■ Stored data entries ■
____________

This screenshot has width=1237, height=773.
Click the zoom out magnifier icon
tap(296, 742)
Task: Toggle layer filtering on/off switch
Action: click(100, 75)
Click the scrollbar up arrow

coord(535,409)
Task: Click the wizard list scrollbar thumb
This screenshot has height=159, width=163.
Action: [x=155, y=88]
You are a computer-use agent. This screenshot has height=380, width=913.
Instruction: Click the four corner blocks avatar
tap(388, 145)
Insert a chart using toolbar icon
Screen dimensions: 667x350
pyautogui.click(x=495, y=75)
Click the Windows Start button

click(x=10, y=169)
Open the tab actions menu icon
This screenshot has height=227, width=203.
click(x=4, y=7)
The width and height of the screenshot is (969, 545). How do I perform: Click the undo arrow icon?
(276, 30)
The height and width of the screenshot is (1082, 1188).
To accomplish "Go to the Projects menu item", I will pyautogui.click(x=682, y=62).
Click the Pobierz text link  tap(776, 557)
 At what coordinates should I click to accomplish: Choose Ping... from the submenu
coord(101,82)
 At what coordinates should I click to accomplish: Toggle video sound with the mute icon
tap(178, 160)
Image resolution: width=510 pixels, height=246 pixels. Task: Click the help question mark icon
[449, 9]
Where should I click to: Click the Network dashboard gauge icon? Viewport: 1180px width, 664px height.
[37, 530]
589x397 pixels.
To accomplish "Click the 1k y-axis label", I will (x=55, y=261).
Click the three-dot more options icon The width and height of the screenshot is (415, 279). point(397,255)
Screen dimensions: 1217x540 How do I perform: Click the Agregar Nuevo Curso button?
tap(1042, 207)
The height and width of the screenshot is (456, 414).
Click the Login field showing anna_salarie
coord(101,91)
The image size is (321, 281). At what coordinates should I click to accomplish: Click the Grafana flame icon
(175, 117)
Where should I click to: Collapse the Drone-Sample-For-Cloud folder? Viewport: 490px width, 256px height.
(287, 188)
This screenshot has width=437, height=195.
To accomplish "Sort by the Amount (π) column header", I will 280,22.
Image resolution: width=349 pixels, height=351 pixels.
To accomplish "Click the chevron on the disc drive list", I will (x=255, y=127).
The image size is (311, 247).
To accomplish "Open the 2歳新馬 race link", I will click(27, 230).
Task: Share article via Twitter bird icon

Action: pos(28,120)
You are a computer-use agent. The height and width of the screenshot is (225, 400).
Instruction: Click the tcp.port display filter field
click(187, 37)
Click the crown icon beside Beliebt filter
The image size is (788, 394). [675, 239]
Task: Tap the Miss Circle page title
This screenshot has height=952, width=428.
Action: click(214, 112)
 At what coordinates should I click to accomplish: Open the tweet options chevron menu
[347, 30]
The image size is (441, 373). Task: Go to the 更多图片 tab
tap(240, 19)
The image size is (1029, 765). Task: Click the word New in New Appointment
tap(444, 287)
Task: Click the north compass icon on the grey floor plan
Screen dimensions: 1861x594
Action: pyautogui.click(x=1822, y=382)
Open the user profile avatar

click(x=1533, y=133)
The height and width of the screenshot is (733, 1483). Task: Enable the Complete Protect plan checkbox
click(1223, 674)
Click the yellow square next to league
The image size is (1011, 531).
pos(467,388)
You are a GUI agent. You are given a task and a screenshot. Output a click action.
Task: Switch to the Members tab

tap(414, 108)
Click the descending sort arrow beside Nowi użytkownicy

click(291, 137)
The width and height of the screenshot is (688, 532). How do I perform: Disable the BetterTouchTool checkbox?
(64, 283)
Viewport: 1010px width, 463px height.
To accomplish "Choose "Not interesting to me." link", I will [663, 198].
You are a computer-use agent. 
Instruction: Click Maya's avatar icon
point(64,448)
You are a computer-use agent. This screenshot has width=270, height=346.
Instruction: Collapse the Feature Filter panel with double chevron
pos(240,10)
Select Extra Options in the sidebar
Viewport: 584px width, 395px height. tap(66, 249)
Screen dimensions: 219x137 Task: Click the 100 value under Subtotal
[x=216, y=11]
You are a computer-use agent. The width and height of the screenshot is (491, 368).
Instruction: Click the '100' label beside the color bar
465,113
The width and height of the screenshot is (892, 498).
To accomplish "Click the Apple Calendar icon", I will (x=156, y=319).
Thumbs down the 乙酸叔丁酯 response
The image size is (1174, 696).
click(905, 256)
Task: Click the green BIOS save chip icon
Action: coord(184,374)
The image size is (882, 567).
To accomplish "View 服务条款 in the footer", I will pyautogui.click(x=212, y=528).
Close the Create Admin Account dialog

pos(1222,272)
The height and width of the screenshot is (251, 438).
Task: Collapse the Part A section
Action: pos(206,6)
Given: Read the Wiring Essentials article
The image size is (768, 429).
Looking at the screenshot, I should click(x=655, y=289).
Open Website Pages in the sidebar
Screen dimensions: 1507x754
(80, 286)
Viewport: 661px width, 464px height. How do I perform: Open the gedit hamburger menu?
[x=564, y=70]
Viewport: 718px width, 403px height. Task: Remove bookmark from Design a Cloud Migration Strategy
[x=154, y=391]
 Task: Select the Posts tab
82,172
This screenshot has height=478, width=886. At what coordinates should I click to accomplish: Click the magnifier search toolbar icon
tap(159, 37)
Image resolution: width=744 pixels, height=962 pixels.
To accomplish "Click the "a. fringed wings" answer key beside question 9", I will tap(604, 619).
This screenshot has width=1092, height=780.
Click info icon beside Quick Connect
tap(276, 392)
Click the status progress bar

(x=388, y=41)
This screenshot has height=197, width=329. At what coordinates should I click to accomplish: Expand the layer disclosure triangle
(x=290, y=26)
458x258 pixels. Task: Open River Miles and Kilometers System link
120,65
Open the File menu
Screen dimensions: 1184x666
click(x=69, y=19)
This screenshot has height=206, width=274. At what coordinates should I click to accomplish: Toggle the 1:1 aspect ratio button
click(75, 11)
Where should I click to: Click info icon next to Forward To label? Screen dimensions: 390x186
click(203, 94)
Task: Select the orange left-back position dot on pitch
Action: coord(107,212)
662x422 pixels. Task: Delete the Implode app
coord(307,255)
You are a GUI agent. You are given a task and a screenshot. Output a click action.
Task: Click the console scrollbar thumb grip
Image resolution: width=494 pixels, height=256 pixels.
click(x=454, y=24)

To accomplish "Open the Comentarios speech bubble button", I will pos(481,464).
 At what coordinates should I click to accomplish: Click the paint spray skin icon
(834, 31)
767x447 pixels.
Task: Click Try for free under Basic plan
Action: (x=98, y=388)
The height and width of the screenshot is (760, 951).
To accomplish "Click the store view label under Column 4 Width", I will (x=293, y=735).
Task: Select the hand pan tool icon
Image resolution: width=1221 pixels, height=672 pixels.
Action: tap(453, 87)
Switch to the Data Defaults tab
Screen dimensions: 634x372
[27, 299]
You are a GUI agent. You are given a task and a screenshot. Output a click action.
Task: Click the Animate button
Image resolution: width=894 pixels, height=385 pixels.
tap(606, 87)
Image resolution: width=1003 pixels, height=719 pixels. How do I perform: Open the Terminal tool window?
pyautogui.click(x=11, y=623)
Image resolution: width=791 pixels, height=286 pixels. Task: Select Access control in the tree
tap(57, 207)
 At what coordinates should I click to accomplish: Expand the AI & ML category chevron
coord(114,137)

____________

■ Assigned task ■
Tally the lines in the records above that contain the word "computer", and give only that number.

■ Answer space ■
5